You cast two of my favorite young performers, Nate Parker and Brit Marling.

For both of those parts. I saw 40 or 50 people over the course of a year and Brit I met really towards the end. I met Nate very early on and then I had to do a silly process where I did not realize immediately that obviously, the part was his, so I had to go all around the world to come back and understand that it was Nate, but he would write me these great e-mails.  He would give me a book to read, I would read it, I would say, “Hey, have you read Pictures at a Revolution?” and then he would write me some five pages about the book and it was really great. Brit we met through Skype, video Skype and she told me very quickly that she had gone to Georgetown and been an economics major and then was offered a job at Goldman Sachs, so once I heard that I was like, “Really?
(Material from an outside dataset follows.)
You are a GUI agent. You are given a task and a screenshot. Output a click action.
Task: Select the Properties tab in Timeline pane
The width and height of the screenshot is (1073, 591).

Okay, well, can you come to New York and meet me and Richard,” and she said “when?” And I said “now.” And she left that night and showed up the next morning and we went to my loft and we rehearsed for about 15 min., the three of us, and we all kind of looked around and it was “Yeah, okay, let’s do it!” That was it. So, they were just a joy to work with. I think they’re both really gifted, emerging people, unique, you know? They have something…Britt’s got a look like she kind of looks like everybody else, but not at all, so it’s kind of the movie-star quality, and then Nate has an intense physicality, strength…Britt said about Nate that he radiates integrity.

He does, that’s what’s so unusual. You don’t expect that in his character, and that’s what keeps you interested in him.

Yeah, he brings some humanity to it.

All the other people are very compromised and in his own way he’s the most honest person in the movie which I think is great. How do you continue to make us root for Richard Gere when he keeps doing so many terrible things?

Well, it’s a combination of, obviously, Richard’s incredible performance and his incredible charisma, you know? He’s so charming…what did my mother used to say? He could talk a dog off of a meat wagon, but I think also the design of the film helps.  I’m a big fan of Aristotle, he wrote a book called The Poetics a couple of thousand years ago, which is pretty much a  manual for dramatists, and I try to follow his paradigm of a tragic hero. It’s not a Madoff where, excuse my language, but he said from jail “f*** my victims.” That to me was a sociopath, and I wasn’t interested in exploring that character but I thought, “Can we do in the Aristotelian way, a good man who was great and got a little carried away?”  And then bought into a kind of irresponsibility, but because you can sense that he was good at one point, I think you want it to work out for him.

What’s next?  Do you want to do more documentaries, now? You want to do more feature films, you want to do both?

I would say everything. I might actually even make a commercial, which is something I’ve always wanted to do. So, I like that format, the 30 second idea, to do something beautiful, find an emotion in 30 seconds. That’s interesting to me.